Your Student Life: Sedentary Behavior

May 23, 2023

Anxiety is associated with sedentary behavior, according to a review of 31 studies (1).

They defined sedentary behavior as low levels of energy expenditure (1.0 to 1.5 of metabolic equivalent of task [MET]), usually occurring while sitting, during work or leisure activities, including screen behaviors (e.g., TV watching), hobbies (e.g., reading books), lying down, in transit, or during driving a car (1,2,3).

What was the study? (1)

The study authors (1) did a systematic review and found k = 31 original studies (total N = 99,192) and k = 17 (total N = 27,443) in a meta-analysis.

What were the results? (1)

The authors (1) concluded that higher levels of SB are associated with higher levels of anxiety symptoms. A separate systematic review found exercise as helpful for anxiety (7).

What is a reasonable amount of activity or how much should I exercise?
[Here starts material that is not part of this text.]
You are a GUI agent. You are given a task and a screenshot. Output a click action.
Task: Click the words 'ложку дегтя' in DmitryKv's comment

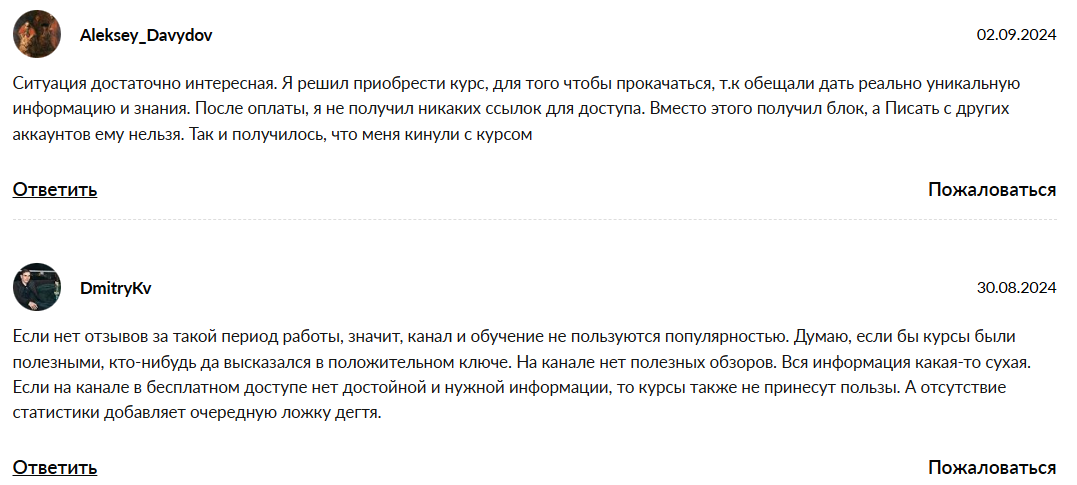pos(338,410)

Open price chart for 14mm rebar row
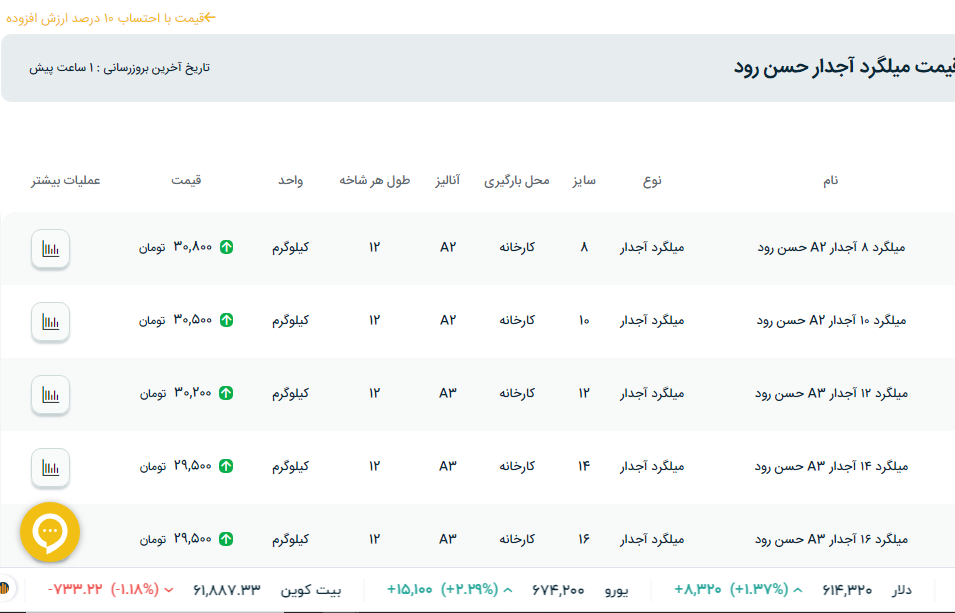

The recommended exercise or activity duration according to The Department of Health and Human Services’ “Physical activity guidelines for Americans” (5, 6):

  • For moderate intensity activity, 20 to 42 minutes a day (150minutes to 300 minutes per week).
  • For vigorous intensity activity, 10 to 21 minutes a day (75 to 150 minutes a week).

What are some examples of moderate and vigorous intensity activities (exercise)? (6)

  • Moderate-Intensity Activity
    • Walking briskly (2.5 miles per hour or faster)
    • Recreational swimming
    • Bicycling slower than 10 miles per hour on level terrain
    • Tennis (doubles)
    • Active forms of yoga such as Vinyasa or power yoga)
    • Ballroom or line dancing
    • General yard work and home repair work
    • Exercise classes like water aerobics
  • Vigorous Intensity Activities
    • Jogging or running
    • Swimming laps
    • Tennis (singles)
    • Vigorous dancing
    • Bicycling faster than 10 miles per hour
    • Jumping rope
    • Heavy yard work (digging or shoveling, with heart rate increases)
    • Hiking uphill or with a heavy backpack
    • High-intensity interval training (HIIT)
    • Exercise classes like vigorous step aerobics or kickboxing

What are some precautions?

  • It may be best to check with your healthcare provider to make sure it’s safe for you’re to start an exercise program.
  • Individuals with a history of disordered eating or disordered exercise should check with their health professional before exercising.
  • It may be wise to stop exercise and seek professional help if you notice:
    • Increased depression, disordered eating, and other mental health concerns due to exercise.
    • Injury, pain, or decreased motivation
    • Obsessive behaviors
    • Other symptoms.
  • Exercise may not help without proper nutrition, so it may be wise to learn about proper nutrition and proper exercise technique, and exercise/nutrition plans, before starting to exercise.
  • It may be helpful to gradually start exercising to give yourself time to adjust to an active lifestyle.
  • It might take weeks months or longer for some people to get used to and enjoy the minimum activity guidelines.
  • Occasional weeks without exercise or light activity may be important to prevent injury.
  • Figuring out what works best for you may give you lasting benefits.

Ryan Patel DO, FAPA OSU-CCS Psychiatrist

Counseling and Consultation Service 
Office of Student Life  


  1. Stanczykiewicz, B., Banik, A., Knoll, N. et al. Sedentary behaviors and anxiety among children, adolescents and adults: a systematic review and meta-analysis. BMC Public Health 19, 459 (2019).
  2. Tremblay MS, Colley RC, Saunders TJ, Healy GN, Owen N. Physiological and health implications of a sedentary lifestyle. Appl Physiol Nutr Metab. 2010;35(6):725–40.
  3. Owen N, Healy GN, Matthews CE, Dunstan DW. Too much sitting: the population health science of sedentary behavior. Exerc Sport Sci Rev. 2010;38(3):105–13.
  4. Pate RR, O’Neill JR, Lobelo F. The evolving definition of “sedentary”. Exerc Sport Sci Rev. 2008;36(4):1738.
  7. Stonerock, Gregory L. et al. “Exercise as Treatment for Anxiety: Systematic Review and Analysis.” Annals of behavioral medicine: a publication of the Society of Behavioral Medicine4 (2015): 542–556. PMC. Web. 9 May 2018.